Напротив, все, что «волочит брюхо по земле» (змеи, жабы, ящерицы), является предметом страха, ненависти, неприязни в той же мере, что и крысы. В этом отвращении по отношению к рептилиям или земноводным нет ничего удивительного и оригинального: и сегодня люди безжалостно убивают этих животных-неудачников, будь они «вредными» или безобидными. Ящерица, однако, стоит несколько особняком, поскольку к ней относятся плохо — в той мере, в какой она сродни своей рептильей сущностью змеям, — и в то же время она имеет доступ к святая святых человеческого «Я» (ср. катарско-сабартесский миф о ящерице, где в нее воплощается человеческий дух, ни больше, ни меньше[692]). Будем есть лишь то, что родится на деревьях и в воде, — говорит Белибаст Гийеметте Мори, дважды подтверждая тем самым народное проклятие хтонического характера, лежащее на всех ползающих гадах, перемещающихся, «волоча брюхо по земле»[693].

Прочитав эту белибастову апофегму{315}, легко можно прийти к мысли, что живущие на деревьях птицы очень популярны среди наших монтайонцев.
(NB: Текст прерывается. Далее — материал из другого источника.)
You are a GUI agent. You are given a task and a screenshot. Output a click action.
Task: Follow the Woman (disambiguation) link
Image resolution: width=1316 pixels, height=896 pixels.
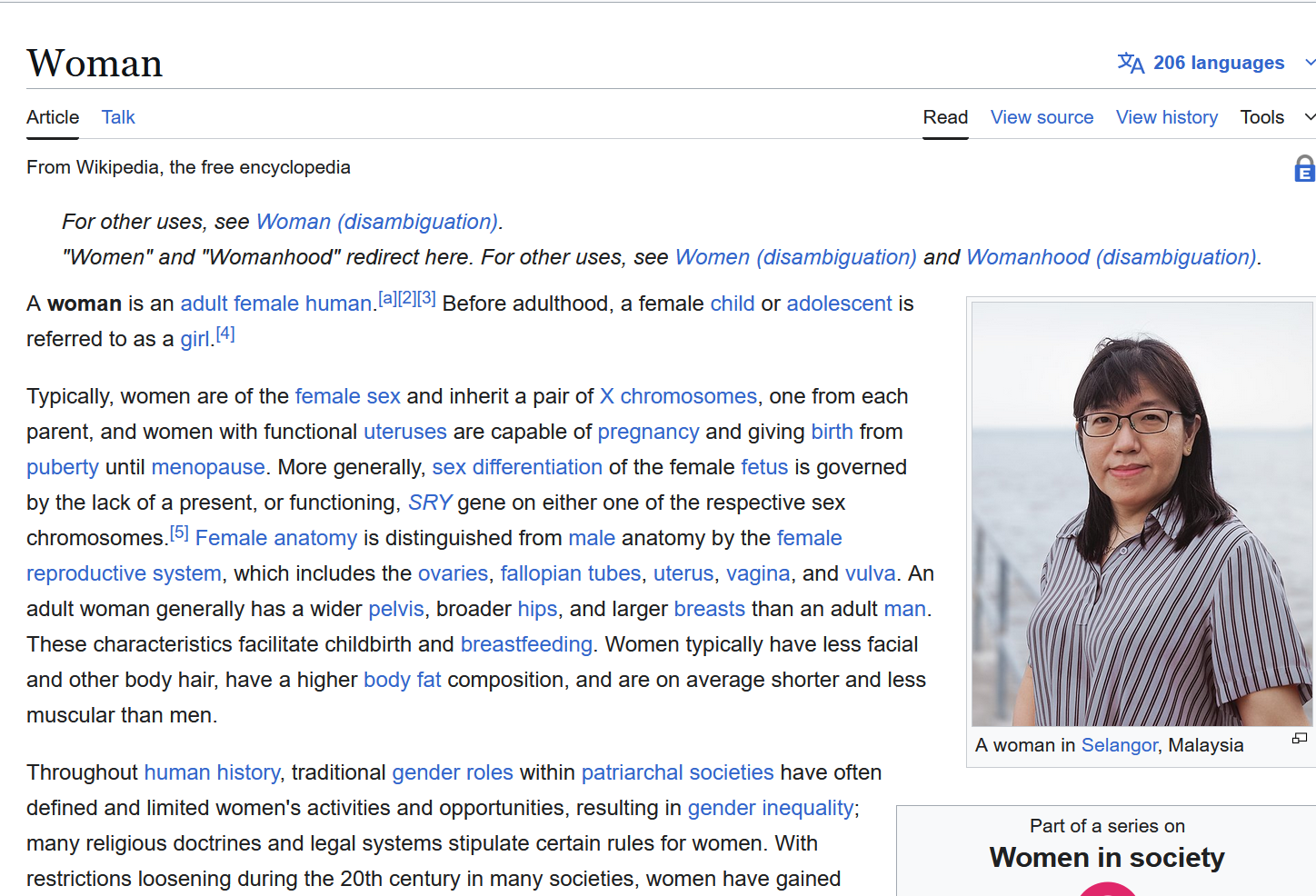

На самом деле все не так просто. Сова и сорока, птицы дьявольские и связанные с загробным миром, вызывают чувство тревоги и неприязни (подобно дракону, принадлежащему и воздушному, и хтоническому миру). Две этих летучих твари, приносящие несчастье, воспринимаются едва ли более положительно, чем мухи, другие «воздушные» существа, которых считают вредными, даже демоническими[694]. Уж не говоря о вшах, — они, правда, скорее жители эпидермиса, чем воздуха. Напротив, безусловно в положительном свете видится птица, которая для верхней Арьежи остается мифической, — пеликан. Прекрасная история о нем, использованная катарами к случаю, обходит все Пиренеи, ее передают из уст в уста, от человека из диоцеза Палар — человеку из Сабартеса и далее (I, 357, 363). Есть такая птица, что зовется пеликаном, и перья ее сверкают, как само солнце. И птица эта все время летит вслед за солнцем. Были у этого пеликана птенцы. Он оставлял их в гнезде, чтобы без помех лететь за солнцем. Когда его не было, дикая тварь забиралась в гнездо и отрывала маленьким птенцам лапы, крылья и клювы. После того, как такое случилось уже много раз, решил пеликан скрыть свое сверкание, спрятаться среди своих птенцов и подстеречь тварь, чтобы убить ее, когда она снова заберется в его гнездо. Так он и сделал, и спас маленьких пеликанов. Точно так же (вот где торчат катарские уши!) Христос скрыл свое сверкание, когда воплотился в чреве Девы Марии, так он смог поймать злого бога и запереть его во мраке ада. Так злой бог перестал разрушать творения Бога доброго.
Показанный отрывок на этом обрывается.